En La conquista de América: el problema del Otro usted describe algunos mecanismos
relacionados con la dominación y el colonialismo. ¿Existen resabios de estas concepciones en
la cultura globalizada?
La conquista de América en el siglo XVI no estuvo motivada por las ideas que existían en Europa
acerca de estas poblaciones lejanas. Lo que impulsó a los conquistadores a partir hacia América
eran más bien el ansia de riqueza y el deseo de poder. La justificación que se hacía en los
documentos oficiales se refería a la promoción de la religión cristiana y las monarquías europeas,
que se consideraban fundadas en el derecho divino. En nuestros días, el ansia de riquezas sigue
siendo una motivación muy fuerte, pero los europeos (o los norteamericanos) ya no poseen una
superioridad tecnológica clara, y se confrontan, sobre todo en Asia y América latina, a los
conquistadores económicos locales. En principio, no se considera más que los habitantes de otros
continentes sean de una especie diferente o una raza inferior, ni que sea legítimo reducirlos a la
esclavitud.
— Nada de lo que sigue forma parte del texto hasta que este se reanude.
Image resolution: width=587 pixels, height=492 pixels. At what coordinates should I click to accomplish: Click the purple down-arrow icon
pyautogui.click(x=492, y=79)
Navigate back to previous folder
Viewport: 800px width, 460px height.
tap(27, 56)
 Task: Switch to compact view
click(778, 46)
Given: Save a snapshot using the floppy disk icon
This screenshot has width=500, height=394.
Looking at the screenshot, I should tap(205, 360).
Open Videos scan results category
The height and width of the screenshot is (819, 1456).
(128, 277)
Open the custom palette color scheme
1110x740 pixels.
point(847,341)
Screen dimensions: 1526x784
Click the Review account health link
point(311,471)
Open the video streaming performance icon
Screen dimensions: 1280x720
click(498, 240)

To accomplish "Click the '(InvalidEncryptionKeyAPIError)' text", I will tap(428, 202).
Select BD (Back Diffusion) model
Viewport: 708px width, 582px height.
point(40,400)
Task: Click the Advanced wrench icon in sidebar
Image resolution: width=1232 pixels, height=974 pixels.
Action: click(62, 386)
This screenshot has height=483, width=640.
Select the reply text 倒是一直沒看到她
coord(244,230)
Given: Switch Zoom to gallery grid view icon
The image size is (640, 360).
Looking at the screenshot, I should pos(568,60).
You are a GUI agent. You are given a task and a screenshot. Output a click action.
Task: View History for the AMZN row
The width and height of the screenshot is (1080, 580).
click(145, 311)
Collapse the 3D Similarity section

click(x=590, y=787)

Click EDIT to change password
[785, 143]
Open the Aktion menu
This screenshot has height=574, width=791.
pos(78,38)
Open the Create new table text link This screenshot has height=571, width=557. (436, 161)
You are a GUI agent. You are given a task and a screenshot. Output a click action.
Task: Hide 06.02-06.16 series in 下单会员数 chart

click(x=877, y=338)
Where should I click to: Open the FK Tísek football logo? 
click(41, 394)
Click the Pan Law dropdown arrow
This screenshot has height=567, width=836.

Sin embargo, ciertas acciones emprendidas por los Estados occidentales indican que sí
se consideran superiores a los otros: como mencioné anteriormente, nosotros nos posicionamos
como la encarnación de los derechos humanos y la democracia, nosotros juzgamos tener el derecho
de deponer a los gobernantes de otros países. Así lo demuestran las guerras humanitarias en Irak,
Afganistán, Libia, o los llamados a la intervención militar en Siria.